(Material for this task begins)

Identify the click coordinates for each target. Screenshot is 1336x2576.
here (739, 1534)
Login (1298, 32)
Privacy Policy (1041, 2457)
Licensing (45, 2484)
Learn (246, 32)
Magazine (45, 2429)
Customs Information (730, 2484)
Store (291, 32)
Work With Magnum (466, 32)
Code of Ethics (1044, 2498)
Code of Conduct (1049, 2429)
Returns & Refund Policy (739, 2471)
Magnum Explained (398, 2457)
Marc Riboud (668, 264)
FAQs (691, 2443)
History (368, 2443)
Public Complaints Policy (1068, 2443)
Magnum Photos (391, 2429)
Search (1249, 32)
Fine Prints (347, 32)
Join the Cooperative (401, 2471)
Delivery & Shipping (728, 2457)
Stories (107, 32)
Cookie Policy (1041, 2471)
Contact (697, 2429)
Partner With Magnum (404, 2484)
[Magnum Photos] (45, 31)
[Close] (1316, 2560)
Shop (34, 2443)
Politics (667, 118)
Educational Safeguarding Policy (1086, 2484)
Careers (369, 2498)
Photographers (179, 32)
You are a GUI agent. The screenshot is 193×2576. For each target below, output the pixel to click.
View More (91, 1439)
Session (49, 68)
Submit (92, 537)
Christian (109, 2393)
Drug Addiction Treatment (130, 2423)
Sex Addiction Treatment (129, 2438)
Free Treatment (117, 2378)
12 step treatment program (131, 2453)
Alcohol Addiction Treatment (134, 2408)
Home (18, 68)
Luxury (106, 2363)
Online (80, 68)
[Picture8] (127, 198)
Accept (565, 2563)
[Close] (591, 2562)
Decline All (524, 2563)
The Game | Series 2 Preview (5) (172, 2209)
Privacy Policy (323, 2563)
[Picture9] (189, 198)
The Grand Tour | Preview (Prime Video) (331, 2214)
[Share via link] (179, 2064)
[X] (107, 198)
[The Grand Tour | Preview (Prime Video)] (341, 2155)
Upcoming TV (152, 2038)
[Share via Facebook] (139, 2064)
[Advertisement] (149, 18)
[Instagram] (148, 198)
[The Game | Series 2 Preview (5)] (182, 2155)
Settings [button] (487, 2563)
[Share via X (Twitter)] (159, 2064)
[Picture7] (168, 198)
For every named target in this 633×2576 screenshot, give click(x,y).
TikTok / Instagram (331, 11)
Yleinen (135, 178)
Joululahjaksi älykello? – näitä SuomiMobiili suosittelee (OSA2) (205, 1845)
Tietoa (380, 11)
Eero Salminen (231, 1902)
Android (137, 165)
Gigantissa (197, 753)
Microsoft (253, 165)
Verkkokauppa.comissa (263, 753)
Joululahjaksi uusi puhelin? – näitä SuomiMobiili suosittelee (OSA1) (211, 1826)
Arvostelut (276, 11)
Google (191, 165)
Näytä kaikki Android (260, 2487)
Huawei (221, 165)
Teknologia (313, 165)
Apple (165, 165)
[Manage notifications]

(Material for this task ends)

● **Work instructions**
Working from the entries above, return all lines that contain "Game".

● **Answer for this exercise**
The Game | Series 2 Preview (5) (172, 2209)
[The Game | Series 2 Preview (5)] (182, 2155)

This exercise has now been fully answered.